Brain Injury and Movement Disorders Neurorehabilitation Group (GINDAT), Institute of Life Sciences, Universidad Francisco de Vitoria, Pozuelo de Alarcón, Spain.
Facultad de Ciencias Experimentales, Universidad Francisco de Vitoria, Pozuelo de Alarcón, Spain.
J Neuroeng Rehabil. 2024 Aug 5;21(1):135. doi: 10.1186/s12984-024-01427-5.

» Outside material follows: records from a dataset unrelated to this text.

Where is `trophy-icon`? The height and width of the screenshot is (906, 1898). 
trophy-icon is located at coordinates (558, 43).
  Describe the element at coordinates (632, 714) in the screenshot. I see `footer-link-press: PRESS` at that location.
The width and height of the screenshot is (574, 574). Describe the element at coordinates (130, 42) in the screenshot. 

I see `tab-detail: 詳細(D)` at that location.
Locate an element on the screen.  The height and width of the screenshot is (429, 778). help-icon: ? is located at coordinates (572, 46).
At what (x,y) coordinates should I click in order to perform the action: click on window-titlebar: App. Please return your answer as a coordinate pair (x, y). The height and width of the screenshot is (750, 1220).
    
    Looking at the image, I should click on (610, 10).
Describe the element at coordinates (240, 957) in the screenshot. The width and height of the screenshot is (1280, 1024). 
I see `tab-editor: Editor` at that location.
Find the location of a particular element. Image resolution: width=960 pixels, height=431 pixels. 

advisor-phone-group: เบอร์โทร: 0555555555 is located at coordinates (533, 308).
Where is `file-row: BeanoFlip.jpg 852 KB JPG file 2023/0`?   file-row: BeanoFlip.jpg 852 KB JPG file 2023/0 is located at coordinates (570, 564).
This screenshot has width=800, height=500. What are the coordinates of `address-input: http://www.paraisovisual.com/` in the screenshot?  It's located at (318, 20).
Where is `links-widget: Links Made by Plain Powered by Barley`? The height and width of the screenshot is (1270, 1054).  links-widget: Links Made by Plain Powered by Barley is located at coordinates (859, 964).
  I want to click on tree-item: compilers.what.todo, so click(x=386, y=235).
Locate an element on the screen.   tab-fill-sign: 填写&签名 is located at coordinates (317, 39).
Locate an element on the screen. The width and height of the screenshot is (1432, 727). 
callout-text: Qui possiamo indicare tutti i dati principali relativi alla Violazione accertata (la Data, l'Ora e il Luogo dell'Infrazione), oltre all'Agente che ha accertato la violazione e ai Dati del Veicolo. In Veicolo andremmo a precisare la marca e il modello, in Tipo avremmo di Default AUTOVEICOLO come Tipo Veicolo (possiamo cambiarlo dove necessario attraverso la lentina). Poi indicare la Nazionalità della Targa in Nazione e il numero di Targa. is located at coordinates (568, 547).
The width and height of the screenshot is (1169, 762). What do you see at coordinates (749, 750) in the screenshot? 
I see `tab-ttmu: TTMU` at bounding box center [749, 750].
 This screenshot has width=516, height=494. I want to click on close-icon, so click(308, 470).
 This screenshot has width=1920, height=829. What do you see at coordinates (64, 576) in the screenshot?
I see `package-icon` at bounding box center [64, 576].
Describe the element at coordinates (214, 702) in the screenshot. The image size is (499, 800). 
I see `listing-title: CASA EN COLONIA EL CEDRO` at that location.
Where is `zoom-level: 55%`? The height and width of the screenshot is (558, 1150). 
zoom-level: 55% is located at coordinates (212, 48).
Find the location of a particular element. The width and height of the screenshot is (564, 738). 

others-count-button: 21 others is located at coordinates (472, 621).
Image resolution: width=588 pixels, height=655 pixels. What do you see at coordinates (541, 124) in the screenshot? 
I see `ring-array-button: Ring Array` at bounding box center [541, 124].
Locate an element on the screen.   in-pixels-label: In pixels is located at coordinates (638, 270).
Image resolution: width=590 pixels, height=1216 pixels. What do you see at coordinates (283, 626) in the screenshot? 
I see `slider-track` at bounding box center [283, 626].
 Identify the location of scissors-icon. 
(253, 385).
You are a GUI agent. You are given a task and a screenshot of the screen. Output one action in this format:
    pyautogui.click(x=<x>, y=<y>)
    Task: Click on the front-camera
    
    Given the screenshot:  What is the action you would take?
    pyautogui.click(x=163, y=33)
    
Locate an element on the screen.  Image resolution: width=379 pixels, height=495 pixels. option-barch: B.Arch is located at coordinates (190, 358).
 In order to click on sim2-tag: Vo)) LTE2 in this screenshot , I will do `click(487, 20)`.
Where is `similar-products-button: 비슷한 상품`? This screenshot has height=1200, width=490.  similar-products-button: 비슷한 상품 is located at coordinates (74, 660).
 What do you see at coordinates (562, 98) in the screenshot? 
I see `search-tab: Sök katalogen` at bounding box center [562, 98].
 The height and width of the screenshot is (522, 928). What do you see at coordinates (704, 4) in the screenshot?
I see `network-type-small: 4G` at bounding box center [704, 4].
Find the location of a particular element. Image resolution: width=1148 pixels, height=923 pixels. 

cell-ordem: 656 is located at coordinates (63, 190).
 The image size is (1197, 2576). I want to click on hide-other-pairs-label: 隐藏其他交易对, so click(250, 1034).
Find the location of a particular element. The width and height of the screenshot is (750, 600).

BACKGROUND: Repetitive Transcranial Magnetic Stimulation (rTMS) and EEG-guided neurofeedback techniques can reduce motor symptoms in Parkinson's disease (PD). However, the effects of their combination are unknown. Our objective was to determine the immediate and short-term effects on motor and non-motor symptoms, and neurophysiological measures, of rTMS and EEG-guided neurofeedback, alone or combined, compared to no intervention, in people with PD. METHODS: A randomized, single-blinded controlled trial with 4 arms was conducted. Group A received eight bilateral, high-frequency (10 Hz) rTMS sessions over the Primary Motor Cortices; Group B received eight 30-minute EEG-guided neurofeedback sessions focused on reducing average bilateral alpha and beta bands; Group C received a combination of A and B; Group D did not receive any therapy. The primary outcome measure was the UPDRS-III at post-intervention and two weeks later. Secondary outcomes were functional mobility, limits of stability, depression, health-related quality-of-life and cortical silent periods. Treatment effects were obtained by longitudinal analysis of covariance mixed-effects models. RESULTS: Forty people with PD participated (27 males, age = 63 ± 8.26 years, baseline UPDRS-III = 15.63 ± 6.99 points, H&Y = 1-3). Group C showed the largest effect on motor symptoms, health-related quality-of-life and cortical silent periods, followed by Group A and Group B. Negligible differences between Groups A-C and Group D for functional mobility or limits of stability were found. CONCLUSIONS: The combination of rTMS and EEG-guided neurofeedback diminished overall motor symptoms and increased quality-of-life, but this was not reflected by changes in functional mobility, postural stability or depression levels. TRIAL REGISTRATION: NCT04017481.
背景:重复经颅磁刺激(rTMS)和基于脑电图的神经反馈技术可减轻帕金森病(PD)的运动症状。然而,其联合应用的效果尚不清楚。我们的目的是确定 rTMS 和基于脑电图的神经反馈单独或联合应用与不干预相比,对 PD 患者的运动和非运动症状以及神经生理指标的即刻和短期影响。
方法:进行了一项随机、单盲对照试验,共分为 4 组。A 组接受 8 次双侧高频(10 Hz)rTMS 治疗,刺激部位为初级运动皮质;B 组接受 8 次 30 分钟的基于脑电图的神经反馈治疗,重点是降低双侧平均 alpha 和 beta 频段;C 组接受 A 和 B 的联合治疗;D 组未接受任何治疗。主要结局测量指标为干预后和两周后的 UPDRS-III。次要结局指标为功能性移动能力、稳定性极限、抑郁、健康相关生活质量和皮质静息期。采用纵向协方差混合效应模型进行治疗效果的分析。
结果:共有 40 名 PD 患者(27 名男性,年龄 63 ± 8.26 岁,基线 UPDRS-III 为 15.63 ± 6.99 分,H&Y 为 1-3)参与了研究。C 组在运动症状、健康相关生活质量和皮质静息期方面的改善效果最大,其次是 A 组和 B 组。A-C 组和 D 组之间在功能性移动能力或稳定性极限方面没有发现明显差异。
结论:rTMS 和基于脑电图的神经反馈联合应用可减轻整体运动症状,提高生活质量,但这并未反映在功能性移动能力、姿势稳定性或抑郁水平的变化上。
试验注册:NCT04017481。